I już wiem kto kupuje golfy
Znam bardziej komfortowe samochody niż golf V... Ale nie będziemy się teraz spierać który jest lepszy, tylko proszę nie mówić że jest to nie wiem jak komfortowy samochód. Co najwyżej wygodny...
@Maveriq Taki typ ludzi lubię najbardziej Walić ekonomię, liczy się fun
Też wolę jeździć 10 letnim samochodem ale móc założyć sobie do niego sportowe opony i przy nim pomodzić.
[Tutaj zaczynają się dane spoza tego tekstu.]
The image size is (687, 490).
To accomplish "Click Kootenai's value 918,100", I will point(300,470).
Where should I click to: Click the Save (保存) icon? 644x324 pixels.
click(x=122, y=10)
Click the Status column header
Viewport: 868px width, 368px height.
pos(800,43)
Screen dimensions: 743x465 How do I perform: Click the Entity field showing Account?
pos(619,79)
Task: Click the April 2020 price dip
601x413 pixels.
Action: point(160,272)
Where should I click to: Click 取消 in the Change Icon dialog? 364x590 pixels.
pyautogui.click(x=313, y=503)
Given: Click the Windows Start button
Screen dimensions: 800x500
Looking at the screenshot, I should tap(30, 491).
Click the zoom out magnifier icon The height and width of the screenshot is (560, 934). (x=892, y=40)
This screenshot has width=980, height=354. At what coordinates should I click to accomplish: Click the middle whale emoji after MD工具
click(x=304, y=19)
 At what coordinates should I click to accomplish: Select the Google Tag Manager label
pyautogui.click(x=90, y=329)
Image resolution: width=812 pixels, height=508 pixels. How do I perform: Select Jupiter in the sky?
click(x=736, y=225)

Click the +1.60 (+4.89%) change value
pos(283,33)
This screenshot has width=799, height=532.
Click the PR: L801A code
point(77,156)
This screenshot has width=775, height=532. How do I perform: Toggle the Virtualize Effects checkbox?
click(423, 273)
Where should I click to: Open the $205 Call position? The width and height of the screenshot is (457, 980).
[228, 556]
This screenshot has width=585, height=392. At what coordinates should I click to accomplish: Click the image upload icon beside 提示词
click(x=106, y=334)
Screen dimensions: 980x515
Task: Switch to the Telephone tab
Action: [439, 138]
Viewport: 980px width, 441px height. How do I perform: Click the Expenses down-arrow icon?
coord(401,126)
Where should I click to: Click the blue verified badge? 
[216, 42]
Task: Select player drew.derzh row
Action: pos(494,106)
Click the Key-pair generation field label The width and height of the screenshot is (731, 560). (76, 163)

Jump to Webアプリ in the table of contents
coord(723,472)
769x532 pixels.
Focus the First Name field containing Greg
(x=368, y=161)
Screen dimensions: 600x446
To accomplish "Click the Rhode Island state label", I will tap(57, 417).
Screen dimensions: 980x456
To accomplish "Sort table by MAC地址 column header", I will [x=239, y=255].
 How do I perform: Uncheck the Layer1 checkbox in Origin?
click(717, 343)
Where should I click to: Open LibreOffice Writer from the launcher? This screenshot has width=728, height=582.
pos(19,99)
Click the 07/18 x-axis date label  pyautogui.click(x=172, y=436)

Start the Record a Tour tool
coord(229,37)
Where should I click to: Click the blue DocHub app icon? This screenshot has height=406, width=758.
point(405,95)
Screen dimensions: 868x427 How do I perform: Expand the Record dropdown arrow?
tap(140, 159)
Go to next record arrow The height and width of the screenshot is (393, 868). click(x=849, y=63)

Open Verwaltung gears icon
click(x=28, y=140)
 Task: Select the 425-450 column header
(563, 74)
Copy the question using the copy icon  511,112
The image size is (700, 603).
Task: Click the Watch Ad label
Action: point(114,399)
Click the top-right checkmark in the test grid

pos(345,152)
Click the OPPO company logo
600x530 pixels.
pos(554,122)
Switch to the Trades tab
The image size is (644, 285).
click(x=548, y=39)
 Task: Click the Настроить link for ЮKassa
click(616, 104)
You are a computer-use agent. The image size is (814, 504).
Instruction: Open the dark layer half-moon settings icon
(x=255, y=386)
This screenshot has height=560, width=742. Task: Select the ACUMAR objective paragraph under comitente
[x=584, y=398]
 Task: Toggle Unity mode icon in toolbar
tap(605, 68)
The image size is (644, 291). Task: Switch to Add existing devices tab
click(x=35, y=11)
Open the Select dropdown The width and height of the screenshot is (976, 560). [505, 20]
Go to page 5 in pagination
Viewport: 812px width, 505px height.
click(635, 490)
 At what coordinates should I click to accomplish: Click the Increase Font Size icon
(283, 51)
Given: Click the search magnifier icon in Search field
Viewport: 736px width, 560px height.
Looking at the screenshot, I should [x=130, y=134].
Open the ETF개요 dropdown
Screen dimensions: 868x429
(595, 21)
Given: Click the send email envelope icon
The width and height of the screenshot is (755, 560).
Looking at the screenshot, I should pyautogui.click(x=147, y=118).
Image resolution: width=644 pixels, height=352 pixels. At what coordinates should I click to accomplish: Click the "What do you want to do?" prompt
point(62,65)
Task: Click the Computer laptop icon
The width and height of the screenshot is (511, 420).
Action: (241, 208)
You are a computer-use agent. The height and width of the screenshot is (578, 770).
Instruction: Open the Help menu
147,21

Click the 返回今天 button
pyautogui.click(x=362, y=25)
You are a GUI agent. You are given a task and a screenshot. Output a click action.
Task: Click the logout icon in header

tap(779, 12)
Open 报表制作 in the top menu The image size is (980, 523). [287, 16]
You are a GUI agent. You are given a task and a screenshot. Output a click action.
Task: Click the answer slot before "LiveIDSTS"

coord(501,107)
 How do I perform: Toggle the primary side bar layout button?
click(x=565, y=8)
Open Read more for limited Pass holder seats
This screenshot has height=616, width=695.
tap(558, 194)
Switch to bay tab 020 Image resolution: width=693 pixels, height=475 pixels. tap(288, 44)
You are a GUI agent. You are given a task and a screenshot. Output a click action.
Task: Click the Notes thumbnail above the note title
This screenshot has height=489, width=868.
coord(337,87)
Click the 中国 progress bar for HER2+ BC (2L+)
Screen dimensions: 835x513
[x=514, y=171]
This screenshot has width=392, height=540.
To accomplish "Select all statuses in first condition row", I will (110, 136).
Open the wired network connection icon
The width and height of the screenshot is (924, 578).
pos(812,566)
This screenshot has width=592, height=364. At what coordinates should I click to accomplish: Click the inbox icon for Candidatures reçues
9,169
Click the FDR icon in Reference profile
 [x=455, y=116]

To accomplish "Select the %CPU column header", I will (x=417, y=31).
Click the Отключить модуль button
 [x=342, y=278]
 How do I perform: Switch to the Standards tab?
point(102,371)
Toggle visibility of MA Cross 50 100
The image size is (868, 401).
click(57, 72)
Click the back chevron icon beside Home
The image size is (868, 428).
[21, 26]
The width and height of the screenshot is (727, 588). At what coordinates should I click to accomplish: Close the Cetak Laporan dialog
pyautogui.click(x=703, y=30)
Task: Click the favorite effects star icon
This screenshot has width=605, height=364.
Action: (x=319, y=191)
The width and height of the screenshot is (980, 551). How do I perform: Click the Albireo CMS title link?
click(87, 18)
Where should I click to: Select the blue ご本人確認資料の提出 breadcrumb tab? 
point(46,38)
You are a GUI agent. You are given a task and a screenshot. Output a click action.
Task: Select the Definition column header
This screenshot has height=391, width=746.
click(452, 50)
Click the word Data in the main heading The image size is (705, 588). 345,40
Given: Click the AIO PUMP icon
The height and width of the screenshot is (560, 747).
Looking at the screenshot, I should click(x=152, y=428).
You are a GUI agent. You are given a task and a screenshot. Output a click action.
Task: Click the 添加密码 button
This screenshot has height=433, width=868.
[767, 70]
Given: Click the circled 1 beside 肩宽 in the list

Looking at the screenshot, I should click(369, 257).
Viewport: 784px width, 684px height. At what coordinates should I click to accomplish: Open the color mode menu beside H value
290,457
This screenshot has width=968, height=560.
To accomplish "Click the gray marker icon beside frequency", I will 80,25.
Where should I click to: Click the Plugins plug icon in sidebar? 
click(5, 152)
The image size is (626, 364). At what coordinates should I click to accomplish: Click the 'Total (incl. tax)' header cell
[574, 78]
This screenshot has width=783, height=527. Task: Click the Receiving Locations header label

Wysłane 2013-08-07 23:01 , Edytowane 2013-08-07 23:04
@raptor
Przecież wiadomo, że chodzi mi o zestawienie cena/klasa/wiek/stan, a nie który z bliźniaczych aut jest lepsze. Albo, że VW lepszy od Audi, bo to przecież nie ten sam pułap.
Wysłane 2013-08-07 23:13 , Edytowane 2013-08-07 23:16
@raptor
Ostatnio jako pasażer jechałem dłuższą trasę w BMW E36. Niby taka luksusowa limuzyna - podziękuję z takim komfortem jak widziałem, ile kierowca wkładał wysiłku w jazdę.
Oczywiście stan auta wchodzi tutaj mocno w grę, a chyba nie trzeba mówić w jakim stanie u nas są takie bemki.
Pewnie zaraz sporo osób zacznie hejtować ten post.
Wysłane 2013-08-07 23:17
@Netman No to widzisz, opinie są różne, bo znam osobiście przypadek, w którym kobieta kupiła Golfa V z salonu i po 2 dniach wróciła z nim do salonu i zwróciła (nie było to łatwe, skończyło się w sądzie, ale się dało), bo samochód miał być według broszury komfortowy, a nie był w porównaniu do jej poprzedniego samochodu pod żadnym względem (Citroen Xantia I generacji) - porównaj sobie lata produkcji.
Zgodzę się z tym, że Golf V, czy VI jest bardziej komfortowy, niż Golf III
Wysłane 2013-08-07 23:19 , Edytowane 2013-08-07 23:23
@Netman e36 limuzyna ? Ogólnie Ci współczuje i to szczerze bo osobiście nie znoszę tego modelu i jest to jeden z niewielu samochód którym bym się wstydził jeździć...
Tylko tak prostując golf V a e36 to inne epoki a poza tym seria 3 nie jest tapczanowcem tylko samochodem dla kierowcy i ma dawać mu frajdę z jazdy, luksusu pod tyłkiem nie ma ale nie o to w tym chodzi.
Co do stanu e36 na drogach nic nie mów bo to najczęściej wieśniaczony i zburaczony samochód jaki widuje ale prawda jest taka że to jedyna tanie bmw na które stać kogoś kto o bmw marzy... Tylko problem się robi jak trzeba kpl. amorów wymienić, wahacze itp.
Wysłane 2013-08-07 23:23
@Maveriq
Z obserwacji ludzi wyciągam pewien wniosek.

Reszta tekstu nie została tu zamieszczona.